Well, it's not as much worrying as it is choosing the better among two equally difficult options --- what I mean is that obtaining the *real* resource usage as reported by the kernel is, from what I remember, equally hard as it is obtaining
the time with milli- or micro-seconds resolution.

So, why not choosing this option? (in fact, if we wanted to do it "the scripted way", I guess we could still use "time test_cpuspeed_loop" and read the report
by the command time, specifying CPU time and system calls time.

I don't think it's that hard to get system time to a reasonable level (if this config tuner needs to run for a min or two to generate numbers that's acceptable, it's only run once)
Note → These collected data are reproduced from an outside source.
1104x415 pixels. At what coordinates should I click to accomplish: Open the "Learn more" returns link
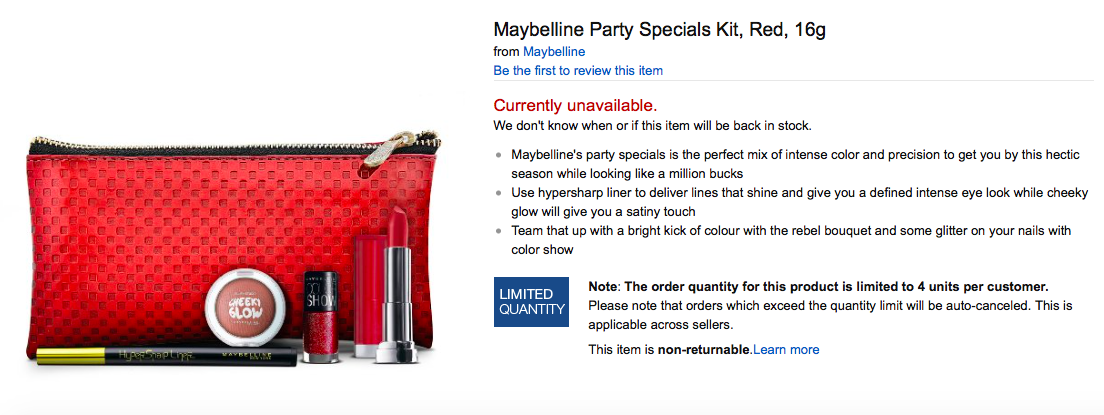tap(786, 349)
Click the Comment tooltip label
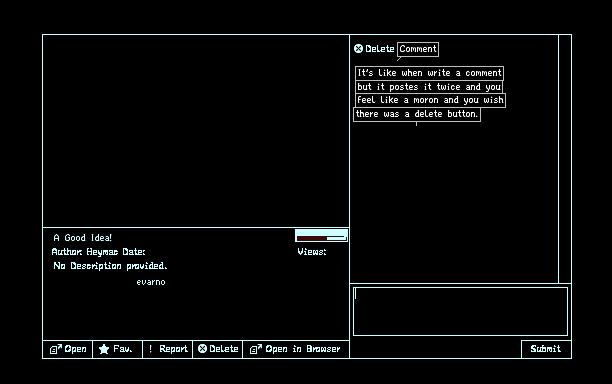 click(x=418, y=49)
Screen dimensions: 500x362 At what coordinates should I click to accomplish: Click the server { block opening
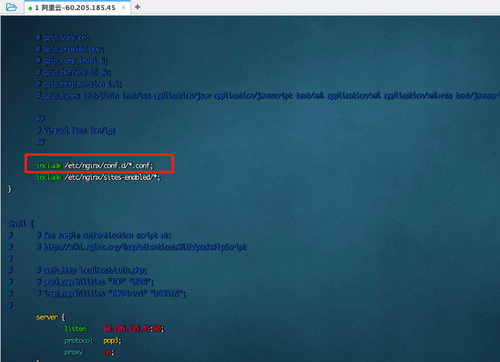point(51,317)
but I don't think that the results are really that critical.

do we really care if the loop runs 1,000,000 times per second or 1,001,000 times per second? I'd argue that we don't even care about 1,000,000 times per second vs 1,100,000 times per second, what we care about is 1,000,000 times per second vs 100,000 times per second, if you do a 10 second test and run it for 11 seconds you are still in the right ballpark (i.e. close enough that you really need to move to the stage2 tuneing to figure the exact values)

>  As for 32/64 bit --- doesn't PG already know that information?  I mean,
>  ./configure does gather that information --- does it not?

 we're not talking about comiling PG, we're talking about getting sane
 defaults for a pre-compiled binary. if it's a 32 bit binary assume a 32
 bit cpu, if it's a 64 bit binary assume a 64 bit cpu (all hardcoded into
 the binary at compile time)

Right --- I was thinking that configure, which as I understand, generates the
Makefiles to compile applications including initdb, could plug those values
as compile-time constants, so that initdb (or a hypothetical additional utility that would do what we're discussing in this thread) already has them. Anyway,
yes, that would go for the binaries as well --- we're pretty much saying the
same thing  :-)

I'm thinking along the lines of a script or pre-compiled binary (_not_ initdb) that you could run and have it generate a new config file that has values that are at within about an order of magnatude of being correct.